---------- Task input ----------
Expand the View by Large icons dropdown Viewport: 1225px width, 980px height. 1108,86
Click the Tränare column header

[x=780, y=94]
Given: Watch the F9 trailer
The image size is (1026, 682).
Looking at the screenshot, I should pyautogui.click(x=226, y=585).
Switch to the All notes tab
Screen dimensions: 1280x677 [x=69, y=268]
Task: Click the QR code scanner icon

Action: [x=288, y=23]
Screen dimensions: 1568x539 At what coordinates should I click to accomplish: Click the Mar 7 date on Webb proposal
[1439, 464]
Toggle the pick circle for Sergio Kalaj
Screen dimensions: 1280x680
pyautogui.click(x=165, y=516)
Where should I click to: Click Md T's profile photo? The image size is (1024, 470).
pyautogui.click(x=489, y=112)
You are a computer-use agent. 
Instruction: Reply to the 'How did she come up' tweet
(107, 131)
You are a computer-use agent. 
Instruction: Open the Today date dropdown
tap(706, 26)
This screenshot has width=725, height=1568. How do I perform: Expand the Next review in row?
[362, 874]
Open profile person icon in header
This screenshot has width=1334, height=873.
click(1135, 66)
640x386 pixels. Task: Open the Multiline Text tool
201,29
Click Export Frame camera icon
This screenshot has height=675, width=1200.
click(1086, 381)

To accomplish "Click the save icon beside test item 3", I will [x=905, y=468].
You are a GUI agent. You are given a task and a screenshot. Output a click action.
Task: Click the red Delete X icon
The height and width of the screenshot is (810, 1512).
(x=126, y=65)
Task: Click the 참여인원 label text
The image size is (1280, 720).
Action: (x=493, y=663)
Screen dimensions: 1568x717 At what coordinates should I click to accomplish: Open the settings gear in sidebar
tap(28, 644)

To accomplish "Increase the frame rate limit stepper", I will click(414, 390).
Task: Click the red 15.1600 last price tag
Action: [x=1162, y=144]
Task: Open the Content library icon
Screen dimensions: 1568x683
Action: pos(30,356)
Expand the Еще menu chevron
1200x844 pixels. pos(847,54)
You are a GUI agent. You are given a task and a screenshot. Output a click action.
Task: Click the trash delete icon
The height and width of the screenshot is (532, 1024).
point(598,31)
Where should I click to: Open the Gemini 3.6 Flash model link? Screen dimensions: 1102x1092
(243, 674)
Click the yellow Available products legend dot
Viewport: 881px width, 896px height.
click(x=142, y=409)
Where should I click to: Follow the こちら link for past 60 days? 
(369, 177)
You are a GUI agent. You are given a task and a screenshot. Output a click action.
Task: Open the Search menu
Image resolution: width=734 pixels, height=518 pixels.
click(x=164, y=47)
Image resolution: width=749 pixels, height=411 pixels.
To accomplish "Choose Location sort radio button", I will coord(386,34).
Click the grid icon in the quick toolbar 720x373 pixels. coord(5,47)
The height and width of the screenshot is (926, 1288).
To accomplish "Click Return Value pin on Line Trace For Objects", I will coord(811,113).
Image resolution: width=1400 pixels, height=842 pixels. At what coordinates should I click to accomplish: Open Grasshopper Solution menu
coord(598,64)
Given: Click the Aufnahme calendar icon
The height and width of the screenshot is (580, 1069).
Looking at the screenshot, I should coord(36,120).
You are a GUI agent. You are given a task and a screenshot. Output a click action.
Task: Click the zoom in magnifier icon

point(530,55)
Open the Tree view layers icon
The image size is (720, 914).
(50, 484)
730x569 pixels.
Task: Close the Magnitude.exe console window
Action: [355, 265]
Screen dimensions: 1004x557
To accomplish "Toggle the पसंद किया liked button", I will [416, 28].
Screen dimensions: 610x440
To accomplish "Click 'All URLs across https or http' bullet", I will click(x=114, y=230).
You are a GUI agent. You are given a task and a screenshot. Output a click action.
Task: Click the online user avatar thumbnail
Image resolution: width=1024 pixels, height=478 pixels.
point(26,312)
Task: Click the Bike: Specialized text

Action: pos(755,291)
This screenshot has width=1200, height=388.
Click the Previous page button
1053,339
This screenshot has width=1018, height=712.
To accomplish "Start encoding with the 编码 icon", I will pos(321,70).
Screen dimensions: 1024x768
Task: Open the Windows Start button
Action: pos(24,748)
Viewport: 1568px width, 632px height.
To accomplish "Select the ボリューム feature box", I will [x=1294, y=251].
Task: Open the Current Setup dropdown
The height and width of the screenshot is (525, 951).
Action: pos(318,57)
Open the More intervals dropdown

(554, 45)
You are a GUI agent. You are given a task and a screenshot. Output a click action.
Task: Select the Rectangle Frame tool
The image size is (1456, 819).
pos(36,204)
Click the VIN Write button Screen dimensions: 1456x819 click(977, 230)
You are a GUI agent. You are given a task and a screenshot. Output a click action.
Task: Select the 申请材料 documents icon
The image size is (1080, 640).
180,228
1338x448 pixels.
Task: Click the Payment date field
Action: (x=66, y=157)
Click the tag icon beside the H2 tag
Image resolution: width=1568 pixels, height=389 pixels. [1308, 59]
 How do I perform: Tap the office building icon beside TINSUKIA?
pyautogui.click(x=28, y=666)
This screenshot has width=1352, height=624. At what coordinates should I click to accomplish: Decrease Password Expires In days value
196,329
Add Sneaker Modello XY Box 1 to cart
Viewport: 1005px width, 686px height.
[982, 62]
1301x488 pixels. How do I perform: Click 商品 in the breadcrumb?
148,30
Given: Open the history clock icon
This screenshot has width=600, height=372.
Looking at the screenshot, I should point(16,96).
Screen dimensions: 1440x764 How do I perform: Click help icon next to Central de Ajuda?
----------
**What to do**
Rewrite all of the items above, swapping "trailer" for "teaser" and leaving everything else unchanged.

**Solution**
Expand the View by Large icons dropdown Viewport: 1225px width, 980px height. 1108,86
Click the Tränare column header

[x=780, y=94]
Given: Watch the F9 teaser
The image size is (1026, 682).
Looking at the screenshot, I should pyautogui.click(x=226, y=585).
Switch to the All notes tab
Screen dimensions: 1280x677 [x=69, y=268]
Task: Click the QR code scanner icon

Action: [x=288, y=23]
Screen dimensions: 1568x539 At what coordinates should I click to accomplish: Click the Mar 7 date on Webb proposal
[1439, 464]
Toggle the pick circle for Sergio Kalaj
Screen dimensions: 1280x680
pyautogui.click(x=165, y=516)
Where should I click to: Click Md T's profile photo? The image size is (1024, 470).
pyautogui.click(x=489, y=112)
You are a computer-use agent. 
Instruction: Reply to the 'How did she come up' tweet
(107, 131)
You are a computer-use agent. 
Instruction: Open the Today date dropdown
tap(706, 26)
This screenshot has width=725, height=1568. How do I perform: Expand the Next review in row?
[362, 874]
Open profile person icon in header
This screenshot has width=1334, height=873.
click(1135, 66)
640x386 pixels. Task: Open the Multiline Text tool
201,29
Click Export Frame camera icon
This screenshot has height=675, width=1200.
click(1086, 381)

To accomplish "Click the save icon beside test item 3", I will [x=905, y=468].
You are a GUI agent. You are given a task and a screenshot. Output a click action.
Task: Click the red Delete X icon
The height and width of the screenshot is (810, 1512).
(x=126, y=65)
Task: Click the 참여인원 label text
The image size is (1280, 720).
Action: (x=493, y=663)
Screen dimensions: 1568x717 At what coordinates should I click to accomplish: Open the settings gear in sidebar
tap(28, 644)

To accomplish "Increase the frame rate limit stepper", I will click(414, 390).
Task: Click the red 15.1600 last price tag
Action: [x=1162, y=144]
Task: Open the Content library icon
Screen dimensions: 1568x683
Action: pos(30,356)
Expand the Еще menu chevron
1200x844 pixels. pos(847,54)
You are a GUI agent. You are given a task and a screenshot. Output a click action.
Task: Click the trash delete icon
The height and width of the screenshot is (532, 1024).
point(598,31)
Where should I click to: Open the Gemini 3.6 Flash model link? Screen dimensions: 1102x1092
(243, 674)
Click the yellow Available products legend dot
Viewport: 881px width, 896px height.
click(x=142, y=409)
Where should I click to: Follow the こちら link for past 60 days? 
(369, 177)
You are a GUI agent. You are given a task and a screenshot. Output a click action.
Task: Open the Search menu
Image resolution: width=734 pixels, height=518 pixels.
click(x=164, y=47)
Image resolution: width=749 pixels, height=411 pixels.
To accomplish "Choose Location sort radio button", I will coord(386,34).
Click the grid icon in the quick toolbar 720x373 pixels. coord(5,47)
The height and width of the screenshot is (926, 1288).
To accomplish "Click Return Value pin on Line Trace For Objects", I will coord(811,113).
Image resolution: width=1400 pixels, height=842 pixels. At what coordinates should I click to accomplish: Open Grasshopper Solution menu
coord(598,64)
Given: Click the Aufnahme calendar icon
The height and width of the screenshot is (580, 1069).
Looking at the screenshot, I should coord(36,120).
You are a GUI agent. You are given a task and a screenshot. Output a click action.
Task: Click the zoom in magnifier icon

point(530,55)
Open the Tree view layers icon
The image size is (720, 914).
(50, 484)
730x569 pixels.
Task: Close the Magnitude.exe console window
Action: [355, 265]
Screen dimensions: 1004x557
To accomplish "Toggle the पसंद किया liked button", I will [416, 28].
Screen dimensions: 610x440
To accomplish "Click 'All URLs across https or http' bullet", I will click(x=114, y=230).
You are a GUI agent. You are given a task and a screenshot. Output a click action.
Task: Click the online user avatar thumbnail
Image resolution: width=1024 pixels, height=478 pixels.
point(26,312)
Task: Click the Bike: Specialized text

Action: pos(755,291)
This screenshot has width=1200, height=388.
Click the Previous page button
1053,339
This screenshot has width=1018, height=712.
To accomplish "Start encoding with the 编码 icon", I will pos(321,70).
Screen dimensions: 1024x768
Task: Open the Windows Start button
Action: pos(24,748)
Viewport: 1568px width, 632px height.
To accomplish "Select the ボリューム feature box", I will [x=1294, y=251].
Task: Open the Current Setup dropdown
The height and width of the screenshot is (525, 951).
Action: pos(318,57)
Open the More intervals dropdown

(554, 45)
You are a GUI agent. You are given a task and a screenshot. Output a click action.
Task: Select the Rectangle Frame tool
The image size is (1456, 819).
pos(36,204)
Click the VIN Write button Screen dimensions: 1456x819 click(977, 230)
You are a GUI agent. You are given a task and a screenshot. Output a click action.
Task: Select the 申请材料 documents icon
The image size is (1080, 640).
180,228
1338x448 pixels.
Task: Click the Payment date field
Action: (x=66, y=157)
Click the tag icon beside the H2 tag
Image resolution: width=1568 pixels, height=389 pixels. [1308, 59]
 How do I perform: Tap the office building icon beside TINSUKIA?
pyautogui.click(x=28, y=666)
This screenshot has width=1352, height=624. At what coordinates should I click to accomplish: Decrease Password Expires In days value
196,329
Add Sneaker Modello XY Box 1 to cart
Viewport: 1005px width, 686px height.
[982, 62]
1301x488 pixels. How do I perform: Click 商品 in the breadcrumb?
148,30
Given: Open the history clock icon
This screenshot has width=600, height=372.
Looking at the screenshot, I should point(16,96).
Screen dimensions: 1440x764 How do I perform: Click help icon next to Central de Ajuda?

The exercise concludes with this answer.